As três longas décadas de ditadura tinham sumido o país num profundo período de subdesenvolvimento económico e desigualdade social. Muitos dos que viviam no centro da cidade faziam-no à margem do sistema e a única coisa que o Estado tinha para lhes oferecer era o alojamento na periferia, onde a repressão era muita e as oportunidades poucas. Por isso, a década de 70, com a chegada da democracia, trouxe consigo o profundo desejo pela justiça espacial, uma luta na qual embarcaram moradores e arquitectos. Uma bela historia de acção colectiva que visou o direito à cidade: a melhoria das condições de alojamento no local onde já se habitava, lugares antigamente periféricos que entretanto se tinham tornado centrais e, portanto, cobiçados.

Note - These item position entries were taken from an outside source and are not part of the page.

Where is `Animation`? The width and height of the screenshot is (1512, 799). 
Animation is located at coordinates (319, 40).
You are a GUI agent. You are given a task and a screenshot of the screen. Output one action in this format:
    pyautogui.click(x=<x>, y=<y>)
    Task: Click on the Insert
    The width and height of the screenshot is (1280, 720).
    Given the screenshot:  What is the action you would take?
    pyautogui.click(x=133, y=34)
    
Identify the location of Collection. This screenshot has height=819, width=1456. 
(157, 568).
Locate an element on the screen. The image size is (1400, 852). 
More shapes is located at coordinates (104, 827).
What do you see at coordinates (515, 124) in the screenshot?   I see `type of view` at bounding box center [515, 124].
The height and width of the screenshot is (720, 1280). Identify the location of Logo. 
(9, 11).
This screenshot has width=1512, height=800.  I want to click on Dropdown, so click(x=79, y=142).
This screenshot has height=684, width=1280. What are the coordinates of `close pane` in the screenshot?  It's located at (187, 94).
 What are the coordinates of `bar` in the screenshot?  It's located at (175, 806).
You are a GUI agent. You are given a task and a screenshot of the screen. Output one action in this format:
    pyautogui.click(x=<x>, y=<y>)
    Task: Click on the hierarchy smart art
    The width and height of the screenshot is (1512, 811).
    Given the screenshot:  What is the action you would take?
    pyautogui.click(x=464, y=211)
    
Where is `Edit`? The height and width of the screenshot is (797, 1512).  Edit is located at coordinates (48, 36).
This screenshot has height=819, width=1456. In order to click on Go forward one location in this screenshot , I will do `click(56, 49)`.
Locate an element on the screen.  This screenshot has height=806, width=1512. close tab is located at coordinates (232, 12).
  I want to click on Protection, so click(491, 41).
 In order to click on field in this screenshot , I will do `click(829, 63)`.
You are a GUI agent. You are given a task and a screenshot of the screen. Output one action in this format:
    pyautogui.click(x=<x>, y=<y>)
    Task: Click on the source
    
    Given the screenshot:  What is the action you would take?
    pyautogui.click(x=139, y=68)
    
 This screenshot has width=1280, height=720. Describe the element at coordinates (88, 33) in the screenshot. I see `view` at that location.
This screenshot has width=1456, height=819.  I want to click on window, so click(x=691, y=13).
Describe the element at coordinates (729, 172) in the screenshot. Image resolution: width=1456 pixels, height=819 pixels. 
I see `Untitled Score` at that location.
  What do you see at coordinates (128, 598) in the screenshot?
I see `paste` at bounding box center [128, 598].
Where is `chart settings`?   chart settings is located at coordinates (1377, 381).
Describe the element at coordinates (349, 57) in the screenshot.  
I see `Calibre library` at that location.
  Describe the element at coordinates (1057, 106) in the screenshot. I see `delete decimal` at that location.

Não, não estou a referir-me ao célebre processo SAAL, que vigorou em Portugal entre 1974 e 1976, dando origem à consolidação da arquitectura moderna em Portugal e à difusão na Europa das realizações da legendária Escola do Porto. Estou a falar do processo de “Remodelación de Barrios de Madrid” que, desenvolvido entre 1979 e 1989, foi capaz de criar 38 mil habitações em 28 novos bairros, realojando aproximadamente a 150 mil pessoas que viviam em condições precárias. Vale a pena debruçarmo-nos sobre o caso espanhol, porque a ausência de certos elementos simbólicos que protagonizam o caso português permite introduzir novos elementos de análise sobre o SAAL, que nos permitam pensar como recuperar o seu espírito, numa altura em que a questão da habitação está no centro do debate público.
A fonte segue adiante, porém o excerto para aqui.